Kentucky Mule is an exploration of an alternative architecture for Scala compiler design (specifically typechecker) with focus on speed. Lessons learnt from Kentucky Mule apply to a wide range of possible compilers and are not limited to just Scala compiler.
Kentucky Mule's origins are described in my blog post Can Scala have a highly parallel typechecker?
Since the time I wrote the blog post, I rephrased the original question into a twofold one with only winning outcomes:
How to build a highly parallel and high performance typechecker, or does Scala have a fundamental language design flaw that prevents such from being built?
The prototype in this repo computes outline types I described in the blog post. The outline types enable computation of dependencies between symbols in the symbol table.
Kentucky Mule is the name of a bourbon-based cocktail served at Beretta, a San Francisco restaurant. Other ingredients of Kentucky Mule are ginger beer, lime juice, a pinch of cane sugar and mint as garnish.
Kentucky Mule is mixed and served in Collins glass at 1199 Valencia St in San Francisco's Mission district.
Let's see Kentucky Mule in action. Below Kentucky Mule is analyzing
scalap
sources and printing dependencies as seen at the API level, without
typechecking method bodies:
Kentucky Mule processes over two thousand lines of code in 600ms on a cold JVM.
Once the JVM is warmed up the parser becomes bottleneck. If I skip parsing in benchmarking, Kentucky Mule calculates outline types at speed of processing over 4.4 million lines of Scala code per second.
If I add dependency extraction and analysis (as presented above) of scalap sources, the performance is at 1.8 million lines of Scala code per second.
The form of typechecking (or "pre-typechecking") implemented by Kentucky Mule
is a very stripped down version of the real typechecking scalac
performs when
computing types of declarations. However, there's one benchmark in the repo
where the comparison is fair. The name of the benchmark is 10k.scala
.
In this specific benchmark, the work scalac
and Kentucky Mule do is very
comparable. And the performance of both is different. The Scala compiler
typechecks the 10k.scala
Scala files at the speed of 7k lines of code per
second. Kentucky Mule typechecks the 10k.scala
at the speed of 15m lines of
code per second. Yes, Kentucky Mule is that blazingly fast.
See my notes in notes.md
for more details about this benchmark.
Kentucky Mule can be ran with these two commands:
$ sbt assembly
$ scala -cp kentuckyMule.jar kentuckymule.Main
The goal of Kentucky Mule wasn't a working implementation but trustworthy numbers. I wanted to get a sense whether ideas for parallelizing Scala typechecking have a leg to stand on. The idea was to estimate limits of Scala typechecking performance with as little development cost as possible.
The original goal drove principles of Kentucky Mule development:
- Transparent pricing - I added many benchmarks and at each step of implementing Kentucky Mule I measured performance cost of supporting Scala feature.
- Only the paranoid survive - many smart people have tried to optimize the Scala compiler performance before by following the conventional wisdom to "avoid premature optimization" and had very limited results. Kentucky Mule takes a paranoid approach and assumes itself to sit at the fringes of the conventional software construction practices. Almost everything in Kentucky Mule is an exercise in premature optimization.
- It's a voyage - my goal was to explore fresh ideas in compiler architecture I wanted to see effects on potential performance gains of an implementation driven by different architecture compared to what is found in Scala and Dotty, javac and many other compilers in the wild.
- Loss aversion driven development - performance losses are easier to defend against over performance gains to win. This principle is about limiting the search space for a performant implementation. Instead of having a feature-rich but slow implementation with unknown directions for optimizations, I started with a tiny, feature-less implementation and I iterated over implementing new features incrementally and carefully watching performance. The advantage of latter approach is that at each step the direction is easier to spot: I know the feature I want to implement and the change to code is relatively small.
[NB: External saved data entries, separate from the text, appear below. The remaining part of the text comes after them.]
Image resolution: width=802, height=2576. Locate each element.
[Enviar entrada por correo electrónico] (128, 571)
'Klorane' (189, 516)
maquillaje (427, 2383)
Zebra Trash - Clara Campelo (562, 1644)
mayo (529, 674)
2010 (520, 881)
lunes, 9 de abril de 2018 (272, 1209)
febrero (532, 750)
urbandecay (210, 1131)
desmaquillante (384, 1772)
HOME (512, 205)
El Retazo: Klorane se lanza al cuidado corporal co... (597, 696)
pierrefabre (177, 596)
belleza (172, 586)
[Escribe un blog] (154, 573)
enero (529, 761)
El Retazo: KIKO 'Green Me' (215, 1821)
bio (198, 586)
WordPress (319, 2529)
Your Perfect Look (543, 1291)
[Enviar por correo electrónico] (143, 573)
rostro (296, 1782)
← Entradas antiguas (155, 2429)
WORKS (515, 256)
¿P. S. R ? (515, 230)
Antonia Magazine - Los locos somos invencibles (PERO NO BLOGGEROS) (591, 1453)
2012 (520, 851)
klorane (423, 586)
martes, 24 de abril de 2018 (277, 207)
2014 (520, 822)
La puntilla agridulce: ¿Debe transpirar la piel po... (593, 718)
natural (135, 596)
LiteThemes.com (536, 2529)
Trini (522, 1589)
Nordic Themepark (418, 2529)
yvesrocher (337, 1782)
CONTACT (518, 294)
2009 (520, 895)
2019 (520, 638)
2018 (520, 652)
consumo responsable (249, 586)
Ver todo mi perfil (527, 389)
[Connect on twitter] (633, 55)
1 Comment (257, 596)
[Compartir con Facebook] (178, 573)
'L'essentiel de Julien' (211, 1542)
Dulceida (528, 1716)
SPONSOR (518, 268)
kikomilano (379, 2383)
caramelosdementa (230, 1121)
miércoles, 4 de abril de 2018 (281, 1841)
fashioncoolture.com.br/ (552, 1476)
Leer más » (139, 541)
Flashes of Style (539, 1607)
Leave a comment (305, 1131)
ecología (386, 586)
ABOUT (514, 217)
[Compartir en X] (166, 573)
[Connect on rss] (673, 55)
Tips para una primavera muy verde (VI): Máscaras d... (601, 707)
Small changes to logic are easier to understand from performance-cost point of view. This principle is inspired by the loss aversion effect described in economics and decision theory.
In particular, the code of Kentucky Mule doesn't use any of functional programming idioms. Even higher-order functions are almost never used. If there was an investigation whether I'm a fan of functional programming, this code base would kill any defense line envisioned even by the best lawyer money can find.
Check notes.md for details of the architecture explored in Kentucky Mule that leads to an extremely fast performance.
Kentucky Mule is licensed under the 3-Clause BSD License
Kentucky Mule borrows the Scala parser from Dotty and for that reason is licensed under the same license.